Skip site navigation (1) Skip section navigation (2)

Re: best practise/pattern for large OR / LIKE searches

From: Jasen Betts <jasen(at)xnet(dot)co(dot)nz>
To: pgsql-general(at)postgresql(dot)org
Subject: Re: best practise/pattern for large OR / LIKE searches
Date: 2009-08-30 12:00:27
Message-ID: h7dpkr$7ld$ (view raw, whole thread or download thread mbox)
Lists: pgsql-general
On 2009-08-26, Ries van Twisk <pg(at)rvt(dot)dds(dot)nl> wrote:
> --Apple-Mail-1173-222712773
> Content-Type: text/plain;
> 	charset=US-ASCII;
> 	format=flowed;
> 	delsp=yes
> Content-Transfer-Encoding: 7bit
> Hey All,
> I am wondering if there is a common pattern for these sort of queries :
> SELECT * FROM tbl WHERE datanumber LIKE '%12345%' OR LIKE '%54321%' OR  
> LIKE '%8766%' OR LIKE '%009%', ..

SELECT * FROM tbl WHERE datanumber LIKE ANY ARRAY('%12345%','%54321%','%8766%'...)

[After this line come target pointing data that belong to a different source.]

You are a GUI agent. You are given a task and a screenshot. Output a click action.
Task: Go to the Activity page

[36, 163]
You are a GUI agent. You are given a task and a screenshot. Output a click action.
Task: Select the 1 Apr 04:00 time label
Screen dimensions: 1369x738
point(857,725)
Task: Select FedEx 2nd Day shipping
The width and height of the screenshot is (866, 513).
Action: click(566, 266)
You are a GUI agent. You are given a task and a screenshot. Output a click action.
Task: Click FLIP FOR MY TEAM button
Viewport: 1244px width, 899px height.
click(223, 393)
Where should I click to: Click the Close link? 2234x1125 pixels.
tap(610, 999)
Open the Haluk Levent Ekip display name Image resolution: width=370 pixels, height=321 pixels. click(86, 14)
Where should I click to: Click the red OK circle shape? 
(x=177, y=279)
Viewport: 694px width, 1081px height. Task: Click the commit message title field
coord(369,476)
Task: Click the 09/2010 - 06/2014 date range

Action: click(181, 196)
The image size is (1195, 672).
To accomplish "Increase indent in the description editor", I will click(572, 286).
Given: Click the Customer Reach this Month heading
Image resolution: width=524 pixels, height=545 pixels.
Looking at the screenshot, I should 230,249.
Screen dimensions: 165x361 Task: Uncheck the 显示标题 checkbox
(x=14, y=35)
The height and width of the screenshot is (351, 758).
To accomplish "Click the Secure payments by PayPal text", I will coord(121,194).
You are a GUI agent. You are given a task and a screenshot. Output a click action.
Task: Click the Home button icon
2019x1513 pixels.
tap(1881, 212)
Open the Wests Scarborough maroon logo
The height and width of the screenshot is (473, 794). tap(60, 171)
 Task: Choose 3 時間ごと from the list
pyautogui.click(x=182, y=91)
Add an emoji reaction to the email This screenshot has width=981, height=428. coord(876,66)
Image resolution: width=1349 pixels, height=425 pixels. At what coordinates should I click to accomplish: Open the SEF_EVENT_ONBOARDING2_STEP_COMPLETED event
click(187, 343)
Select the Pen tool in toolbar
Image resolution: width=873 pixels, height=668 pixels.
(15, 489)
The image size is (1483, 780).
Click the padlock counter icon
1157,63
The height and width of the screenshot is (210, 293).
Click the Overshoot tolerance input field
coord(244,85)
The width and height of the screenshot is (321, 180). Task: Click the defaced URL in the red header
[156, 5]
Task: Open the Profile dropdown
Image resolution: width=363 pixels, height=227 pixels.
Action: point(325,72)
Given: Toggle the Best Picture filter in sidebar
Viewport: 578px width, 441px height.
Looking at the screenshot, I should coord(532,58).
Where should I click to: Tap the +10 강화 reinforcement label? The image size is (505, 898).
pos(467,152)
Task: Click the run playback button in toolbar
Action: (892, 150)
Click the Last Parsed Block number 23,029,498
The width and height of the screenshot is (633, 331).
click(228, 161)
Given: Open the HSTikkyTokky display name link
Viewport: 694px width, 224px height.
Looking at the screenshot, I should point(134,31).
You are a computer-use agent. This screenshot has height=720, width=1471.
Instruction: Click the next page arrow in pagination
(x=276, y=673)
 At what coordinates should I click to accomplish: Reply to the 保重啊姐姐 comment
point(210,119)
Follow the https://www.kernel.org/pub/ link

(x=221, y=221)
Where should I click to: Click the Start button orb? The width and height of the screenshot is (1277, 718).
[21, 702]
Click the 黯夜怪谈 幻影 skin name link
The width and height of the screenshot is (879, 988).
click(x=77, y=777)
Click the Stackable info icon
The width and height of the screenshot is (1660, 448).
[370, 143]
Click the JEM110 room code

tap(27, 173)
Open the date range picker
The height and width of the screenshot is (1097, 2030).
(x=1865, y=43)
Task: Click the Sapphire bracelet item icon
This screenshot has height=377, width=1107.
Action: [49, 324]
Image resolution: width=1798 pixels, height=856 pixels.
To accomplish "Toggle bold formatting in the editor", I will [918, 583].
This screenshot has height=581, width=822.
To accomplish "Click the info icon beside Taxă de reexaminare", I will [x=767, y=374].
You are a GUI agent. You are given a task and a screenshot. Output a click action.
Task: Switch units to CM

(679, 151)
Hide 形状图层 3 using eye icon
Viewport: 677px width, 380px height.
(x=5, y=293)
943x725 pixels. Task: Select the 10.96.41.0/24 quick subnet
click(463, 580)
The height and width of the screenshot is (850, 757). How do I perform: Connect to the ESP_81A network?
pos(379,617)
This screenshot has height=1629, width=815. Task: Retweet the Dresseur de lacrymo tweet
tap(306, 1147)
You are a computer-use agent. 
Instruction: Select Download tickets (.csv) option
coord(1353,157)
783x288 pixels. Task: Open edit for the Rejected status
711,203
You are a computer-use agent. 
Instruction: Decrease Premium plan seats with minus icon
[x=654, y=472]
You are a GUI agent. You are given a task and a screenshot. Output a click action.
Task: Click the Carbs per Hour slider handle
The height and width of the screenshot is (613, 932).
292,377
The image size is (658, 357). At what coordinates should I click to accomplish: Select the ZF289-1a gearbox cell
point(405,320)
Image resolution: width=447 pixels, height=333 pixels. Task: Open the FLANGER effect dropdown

> The number of OR/LIKES are in the order of 50-100 items...
> the table tbl is a couple of million rows.

regex might perfrom better than LIKE ANY

SELECT * FROM tbl WHERE '12345|54321|8766|009' ~ datanumber;

regex is compiled to a finite state machine and then the datanumber
column is scanned in a single pass (for each row)

> Searches are currently taking to long and we would like to optimize  
> them, but before we dive into our own solution we
> where wondering if there already common solutions for this...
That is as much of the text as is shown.